Blacks registered dramatic gains in college and university enrollment during the '60s and early '70s, reaching an important threshold in 1975 as 32 percent of all blacks between the ages of 18 and 24 went to college. The percentages have been falling ever since for both blacks and Hispanics. Between 1975 and 1981, for instance, the percentage of blacks going to college fell 11 percent -- even though there was an increase in the number of black high school graduates. The percentage of college-age Hispanics going to college fell by 18 percent during the same period.

Part of this can be explained by the high proportion of minority families hit hard by recession. Those families were also hurt in the federal shift from grants, once 80 percent of all financial aide, to loans, which now equal 52 percent of all federal aid. More aid is now also available to middle-income families, and the increase in aid has not kept pace with rising tuitions. The Reagan administration's plan to place a $4,000 cap on federal aid per student will dampen the prospects of some.
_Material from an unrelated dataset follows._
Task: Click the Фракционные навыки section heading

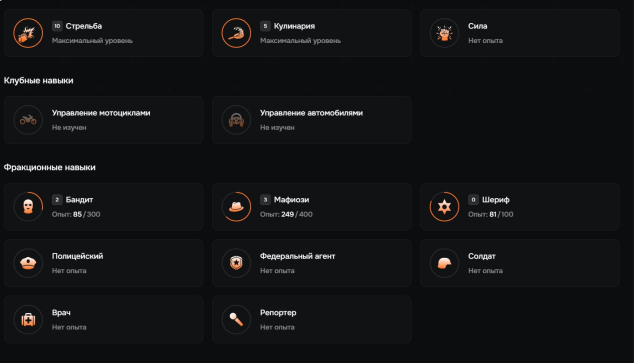Action: (50, 167)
But not all of the blame lies here.

National policy decisions do not explain, for instance, why some black and Hispanic teen-agers believe that there is no scholarship money to be had, when, by one estimate, there was about $15 billion in financial aid and grants available this year from local, state, federal and private sources. They do not explain why some students feel they will not get accepted by a college if they do not know exactly what careers they want to follow as adults. They do not explain why black and hispanics are allowed to think that earning a college degree is no longer important or why more than 20 percent of the black male students who were college sophomores in 1980 dropped out of college and never returned. Some of the blame lies with local school districts, organizations that act as advocacy groups for blacks and other minorities, and local communities.

In Cleveland, a scholarship program, financed entirely by private sources, sends people into the city's schools to help tell students about the possibilities of college and gives some students up to $2,000 a year. At Cardozo High School in the District, the principal gave all seniors the assignment of getting a college application and filling it out. The result was that 70 percent of the seniors applied for college instead of the usual 40 percent. More aggressive work by the District schools helped find $1.3 million in financial aid for graduating seniors this past year, up from $400,000 three years ago.

Efforts such as these will help send more minority students to college. Simply blaming government in particular or society in general will not.